• What is being asked
Copy, without a single change, each line from the one that holds "The height and" to the bottom of the entries below, and drop any pictures.

┄┄┄┄┄┄

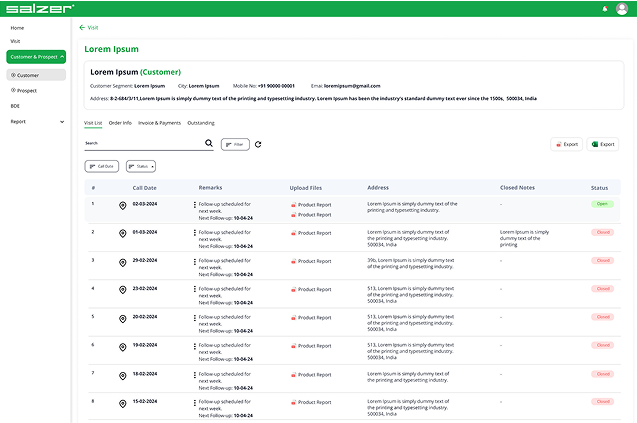
Task: Open three-dot menu for 20-02-2024 row
Action: (x=195, y=317)
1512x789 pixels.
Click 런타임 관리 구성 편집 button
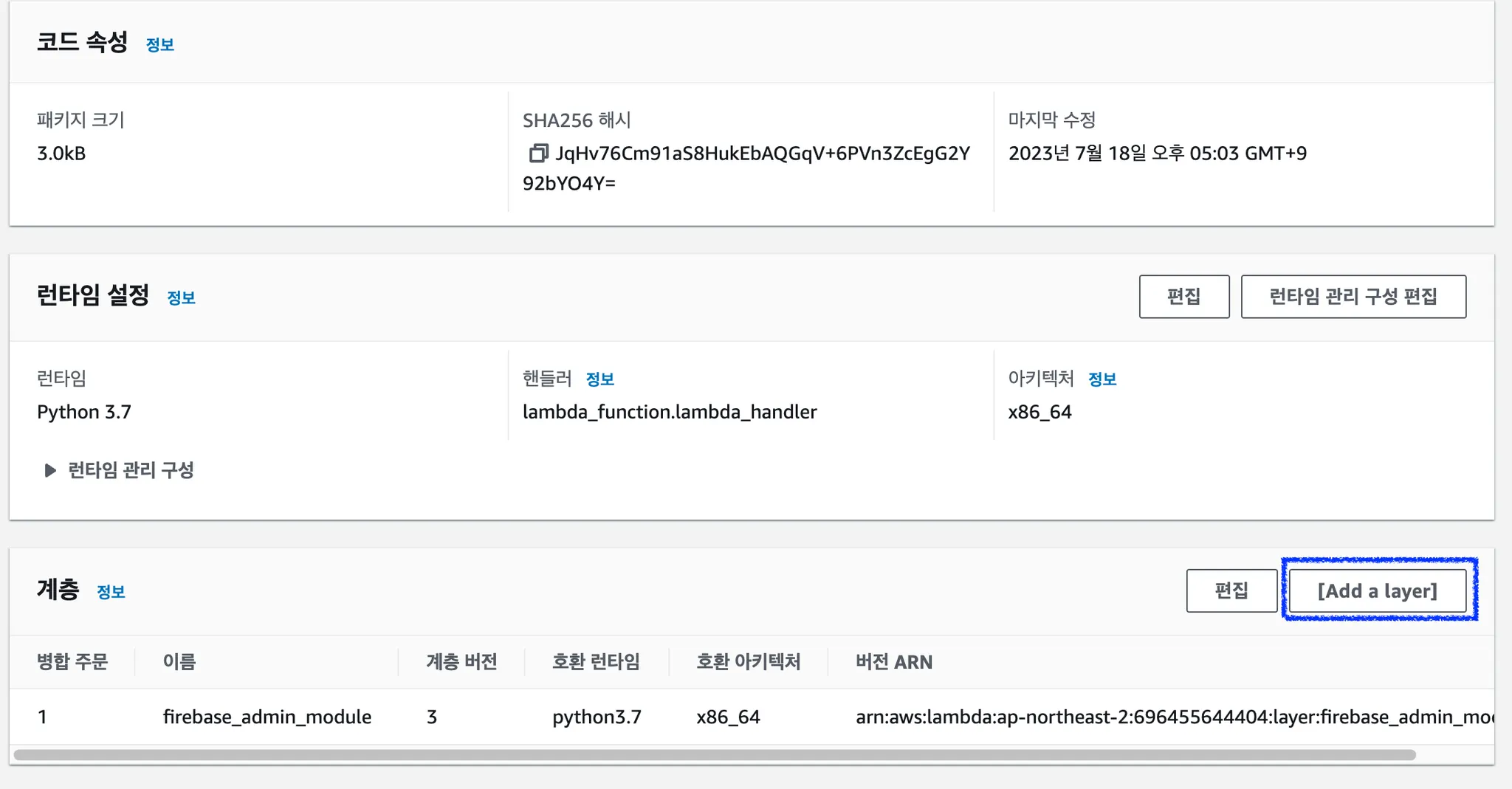coord(1353,297)
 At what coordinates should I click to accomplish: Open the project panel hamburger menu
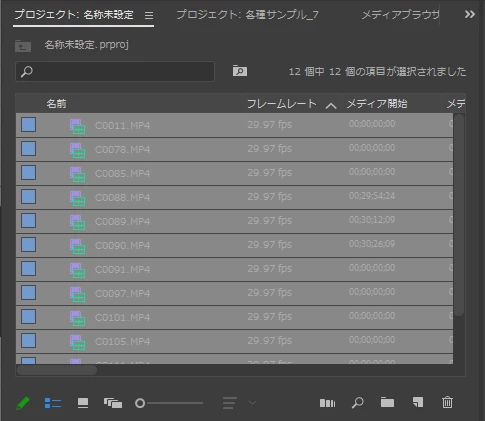149,15
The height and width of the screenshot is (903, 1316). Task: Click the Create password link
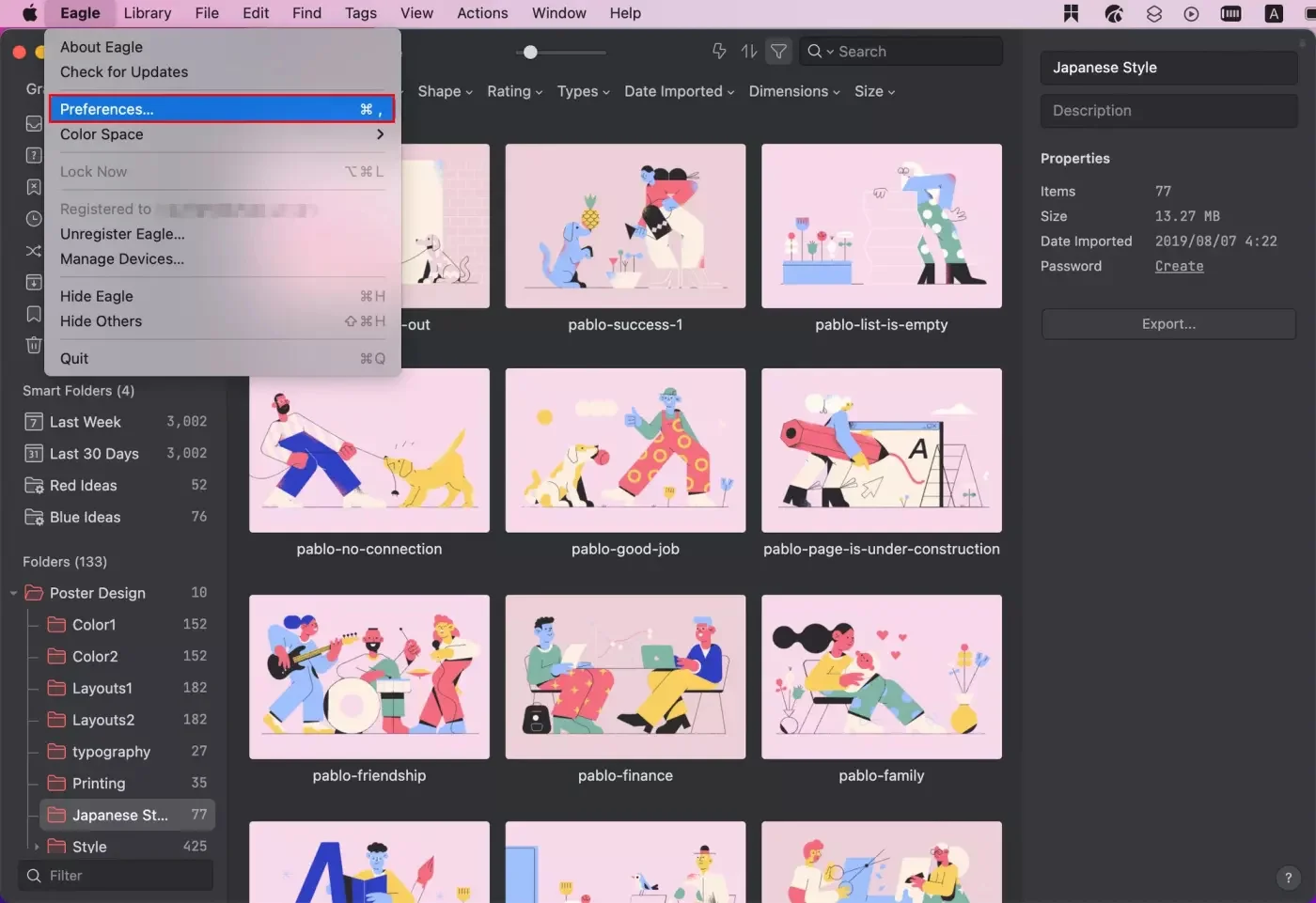pos(1179,267)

┄┄┄┄┄┄

• Solved problem
The height and width of the screenshot is (903, 1316). Task: Click the Create password link
pos(1179,267)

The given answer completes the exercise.